» **Task set**:
1. In the book reviews, which city does Not Sidney move to in order to live with Ted Turner?
2. Resume the book reviews, picking up right after their final sentence.

» **Text extract**:
▼▼▼

I am currently reading a new book by Jeff Zentner. It is called In the Wild Light, the book came out a couple of months ago, and I finally got my copy. Zentner is one of my favorite authors so I cannot wait to read it. Book review soon.
I have started reading a new book. Transfer of Power, by Vince Flynn. I have never read anything by him before so let’s hope this is good. Book review soon.
“If you’re going to live, you might as well do painful, brave, and beautiful things.” That is the quote that is on the cover of Jeff Zentner debut novel The Serpent King. The Serpent King is the story of three high school seniors doing their senior year, and the things they must deal with from family, college, and themselves. The novel is told from three main characters Dill, Lydia, and Travis point of view.
The story starts off and end with Dill, who is the main character out of the three, and it tell the story of his family. Dill comes from a line of snake handle preacher. His dad was one, and his dad’s dad was one. Dill father is currently in prison for a hideous crime. Out of all the three, Dill must have the most uphill climb out of all the characters. His struggles with his family, his story was the one that I related to most. Not all his stuff, but majority of the stuff with college. It was close to home for me. His characters make you feel as if you have known them forever.
I am not going to give much away about the book, but if you live or grew up in the south then this book is for you. The stories about hit home for they are awfully familiar. There is a part in the middle of the book that I was not prepared for, and it change the whole dynamic of the story. I know this story well. Spoiler ahead so read at your own risk.
As the story starts picking up one of the main characters is killed, and it is such a powerful and emotional scene that it completely changes the theme of the book in my eyes, about life. It shows how much life matters, and how death can bring things into perspective that we do not always understand. You also get to see how different people deal with grief when it hits close to home.
As a person who has not read many books in the last 10 years, this was one of the best ones, to dip my foot back into the water.
If you were to ask person today who Mr. Sidney Poitier is, most might know who he is, but Poitier is the first African American man to receive a Best Actor Academy Award, for his work in Lilies of the Field. Percival Everett is a Professor of English at the University of Southern California, and the author of Erasure, Assumption, and Percival Everett by Virgil Russell. His 2009 novel, I am Not Sidney Poitier, tells a story about a person who is living in Poitier’s work. Everett who grew up in the south uses his experiences with racism to tell a story that sometimes goes unnoticed.
The novel I Am Not Sidney Poitier, is about a boy named Not Sidney Poitier. The book opens with how he got his name, and how he becomes an orphan after his mother’s death, and the impact of what happens to him after she dies. Not Sidney is originally from California, but moves to Atlanta to live with Ted Turner, (yes that Ted Turner). He was an old friend of his late mother. This is the beginning when you will start to notice some of the iconic roles of Sidney Poitier throughout the novel.

▲▲▲

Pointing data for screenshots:
▼▼▼

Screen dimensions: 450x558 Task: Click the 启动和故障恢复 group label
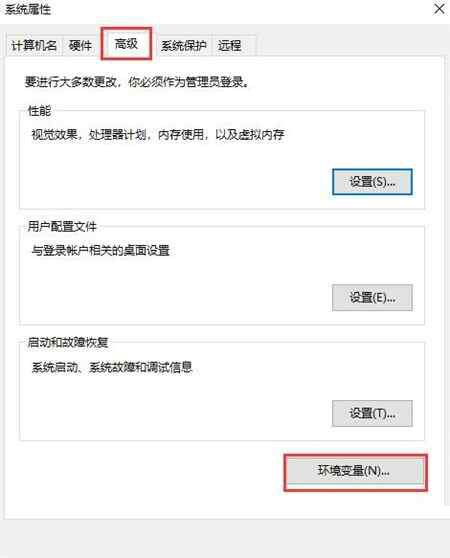point(68,342)
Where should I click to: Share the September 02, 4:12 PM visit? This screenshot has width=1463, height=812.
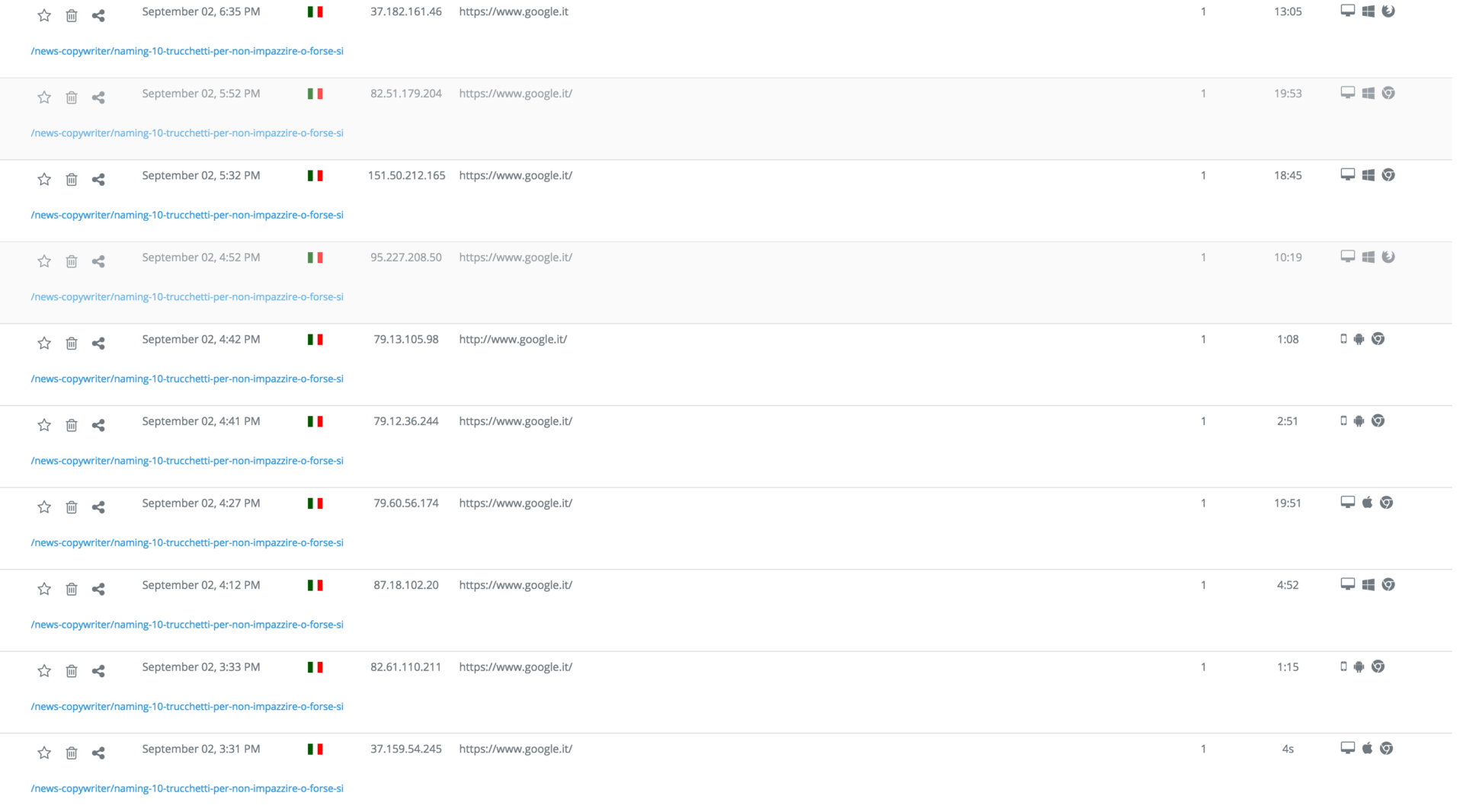98,589
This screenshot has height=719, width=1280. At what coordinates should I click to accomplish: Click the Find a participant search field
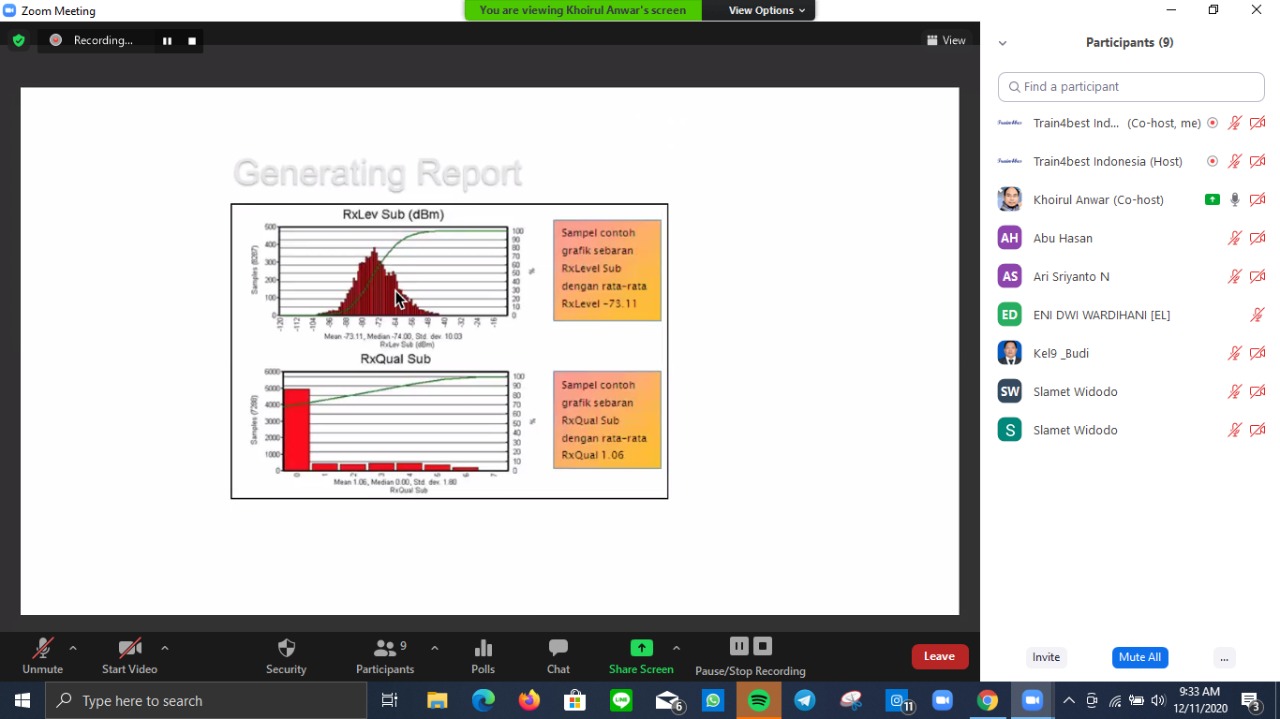(x=1131, y=87)
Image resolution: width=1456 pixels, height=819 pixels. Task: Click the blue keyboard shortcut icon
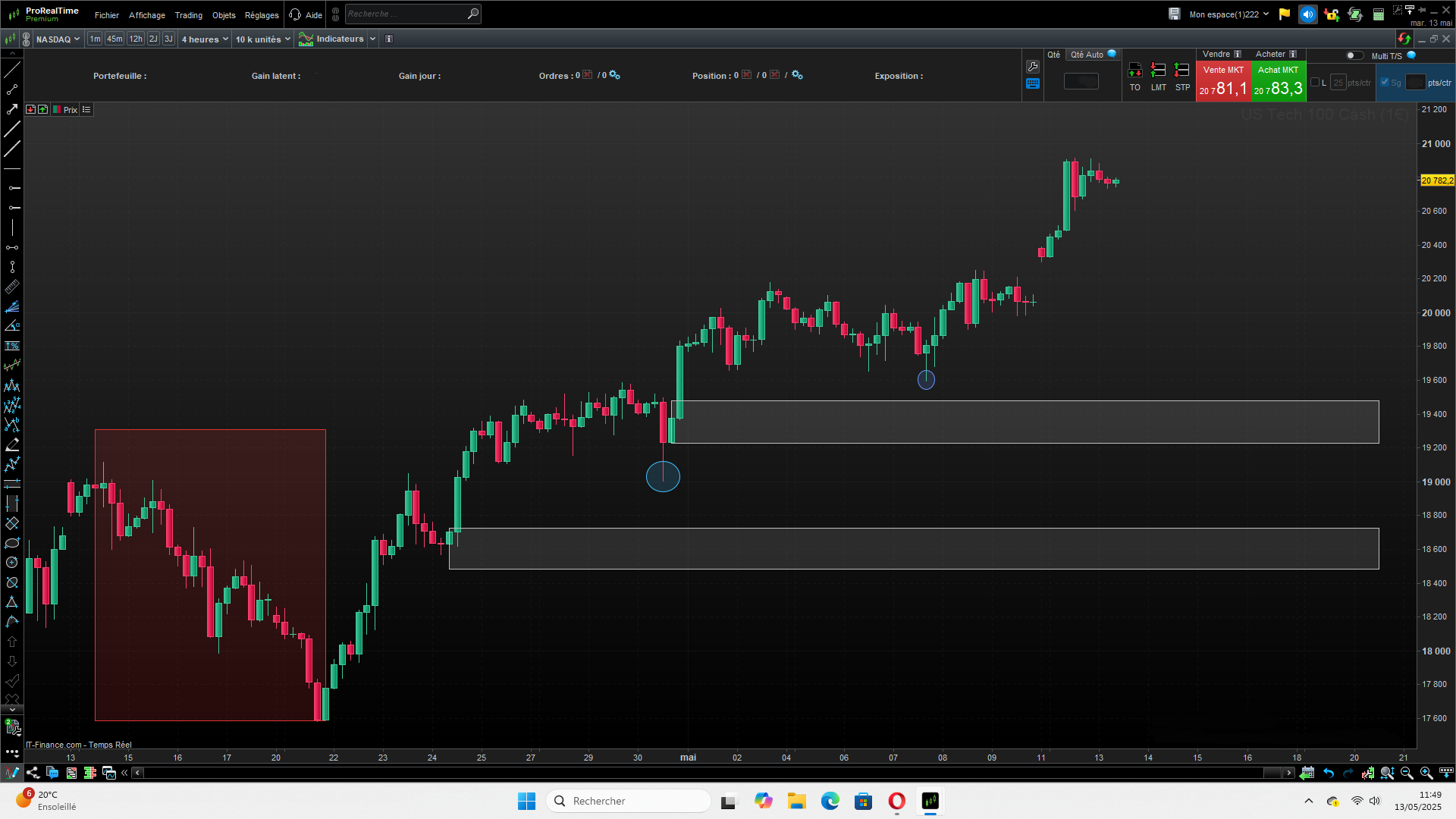[1032, 84]
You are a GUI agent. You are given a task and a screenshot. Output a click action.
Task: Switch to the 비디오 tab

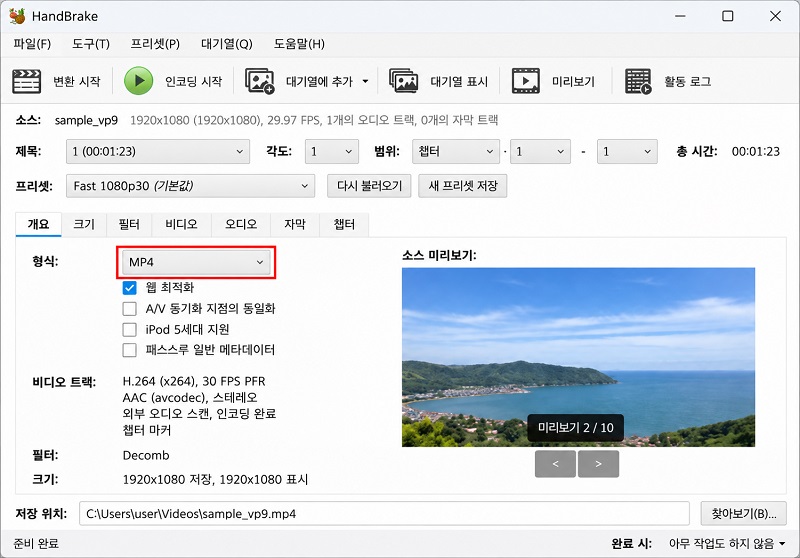click(x=181, y=224)
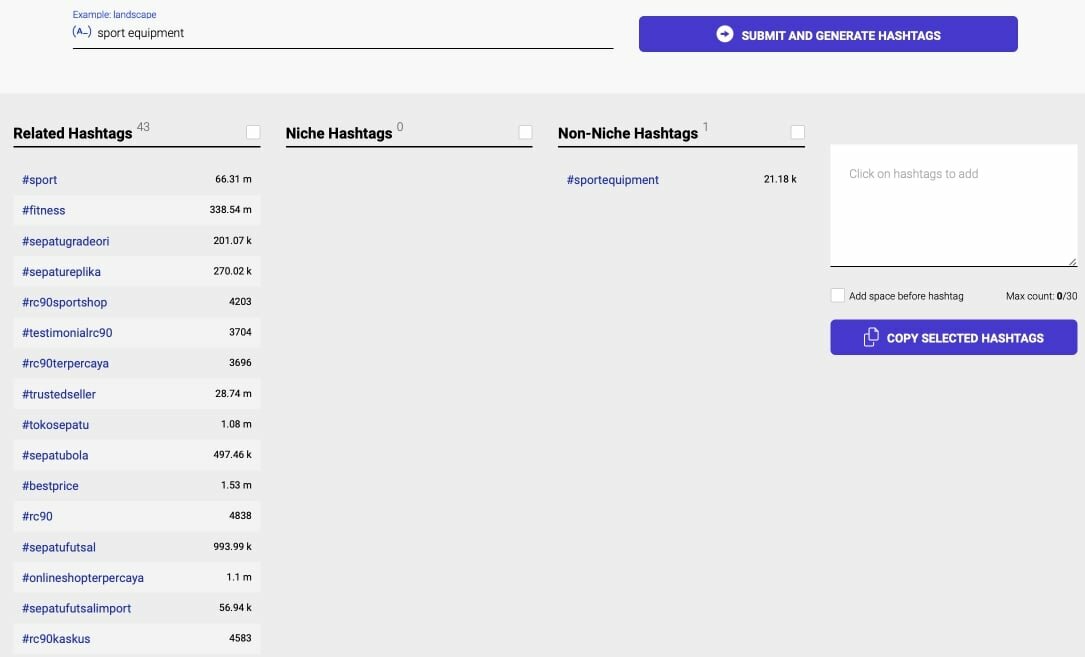This screenshot has height=657, width=1085.
Task: Click the copy icon on Copy Selected Hashtags
Action: point(871,338)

▲▲▲

» **Results by task**:
1. Atlanta.

2.
The characterization of the South is important throughout the novel, from the language in which they speak, to the idea that they are not well educated, are played up tremendously throughout the novel. As mention earlier, Everett also uses real life people throughout the story. There is Ted Turner and his wife Jane Fonda, and he also inserts himself Percival Everett, into the novel as well, as Not Sidney’s college professor. The fictional character of Ted Turner is almost a comic relief throughout the novel, as is the character of Percival Everett. Turner, the billion-dollar man, is something of a babbling idiot throughout the novel.
Throughout most of the book, Not Sidney is compared to Sidney Poitier through some of the characters he played, and with real life people like Ted Turner to Gladys from Morehouse college. The real Sidney Poitier is not directly in the novel, but he plays critical roles throughout. The purpose of Poitier being in the novel, is to almost to trick the reader to thank that it is Poitier. Though we know that it cannot be true, there are times that the story does seem to imitate life.
There are a couple of scenes in the novel that resembles several of Sidney Poitier’s films. There is one scene from the movie Guess Who’s Coming to Dinner. Unlike the movie, the family is an upper-class black family. This upper class black traditional family does not think that their daughter should be involved with somebody of Not Sidney’s skin tone, until they realize that he is rich. There are some black people that believe the lighter the person skin tone is the better or more successful the person. Race is a factor throughout the novel, but it mostly involves whites against blacks, and this is the rare occasion where blacks are pitted against each other. The time frame of the novel is confusing at times, there are times in which you think you are in the 60’s and 70’s (which Poitier had his great success) or in today’s world.
If you are not familiar with any part of Poitier’s work, then you will get a bit confused at some of the scenes. The novel tends to jump around a lot, especially with time. Everett has a way of making a person think that they are in one period, but in the next second, they are not. There is one scene where Not Sidney’s is on a farm plantation, but though it is explained in the book as a dream, it still is very confusing.
The beginning of the novel, Not Sidney is arrested for being black. As it turns out in today’s society, that is a common occurrence for black people. Being black and living in the south can be a person’s worst nightmare. A majority of the novel, Not Sidney lives in Atlanta, but the minute he steps over that county line outside of Atlanta, he learns what it truly means to be black in the south.
In Everett’s fictional Peckerwood County, where being black is considered a crime. “This here is Peckerwood County, boy. And you’s a nigger. And it’s a crime if I say it is.” This was said about officer George; this is also where the time frame of the novel can get a little confusing. The way in which the officer is speaking makes it seem like they are in the 60’s, but they are not. As it turns out, Peckerwood is not a real county in Georgia, but Smuteye is a real town in Alabama. It is located in Bullock County which is west of Montgomery.
Thus I would declare that I Am Not Sidney Poitier is a great novel. It, not a typical novel to start with, the use of real life people and the satire of it all, but Everett has a way of making the reader think that they are in one place, but then he takes you a whole other direction. If you are a fan of Sidney Poitier and his work then this book is for you.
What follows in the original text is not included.